- [Problem details]:
Within the entries below, the lines from the one with "Where should I click to: Tap" through the one with "Task: Click the Security" are to be set down exactly, both ends kept.

- [Task input]:
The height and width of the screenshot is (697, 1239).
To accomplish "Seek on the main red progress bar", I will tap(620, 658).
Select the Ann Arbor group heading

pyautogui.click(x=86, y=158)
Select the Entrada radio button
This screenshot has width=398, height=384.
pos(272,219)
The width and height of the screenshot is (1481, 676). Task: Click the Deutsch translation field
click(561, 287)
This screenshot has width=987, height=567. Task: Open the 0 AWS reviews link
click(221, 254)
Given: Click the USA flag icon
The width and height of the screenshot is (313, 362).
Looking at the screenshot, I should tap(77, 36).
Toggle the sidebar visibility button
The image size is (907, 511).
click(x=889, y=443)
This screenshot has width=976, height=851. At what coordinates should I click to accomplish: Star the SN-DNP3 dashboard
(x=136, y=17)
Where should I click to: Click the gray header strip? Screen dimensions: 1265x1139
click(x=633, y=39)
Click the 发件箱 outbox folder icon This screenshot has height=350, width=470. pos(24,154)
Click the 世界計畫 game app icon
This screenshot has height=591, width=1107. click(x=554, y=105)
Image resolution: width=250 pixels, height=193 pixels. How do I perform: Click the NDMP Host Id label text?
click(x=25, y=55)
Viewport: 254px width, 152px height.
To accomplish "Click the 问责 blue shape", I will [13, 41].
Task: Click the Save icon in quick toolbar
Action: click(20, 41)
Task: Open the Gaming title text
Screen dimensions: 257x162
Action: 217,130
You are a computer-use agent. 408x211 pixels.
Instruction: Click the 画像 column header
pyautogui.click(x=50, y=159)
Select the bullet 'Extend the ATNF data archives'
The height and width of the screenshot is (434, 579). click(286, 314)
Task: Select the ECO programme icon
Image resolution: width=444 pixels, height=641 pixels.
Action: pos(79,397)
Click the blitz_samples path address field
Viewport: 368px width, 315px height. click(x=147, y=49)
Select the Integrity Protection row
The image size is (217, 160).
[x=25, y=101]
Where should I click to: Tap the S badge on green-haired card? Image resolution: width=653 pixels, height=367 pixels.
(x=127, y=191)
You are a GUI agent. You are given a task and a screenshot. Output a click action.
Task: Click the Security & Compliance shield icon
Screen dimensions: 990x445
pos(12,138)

- [Output for this exercise]:
Where should I click to: Tap the S badge on green-haired card? Image resolution: width=653 pixels, height=367 pixels.
(x=127, y=191)
You are a GUI agent. You are given a task and a screenshot. Output a click action.
Task: Click the Security & Compliance shield icon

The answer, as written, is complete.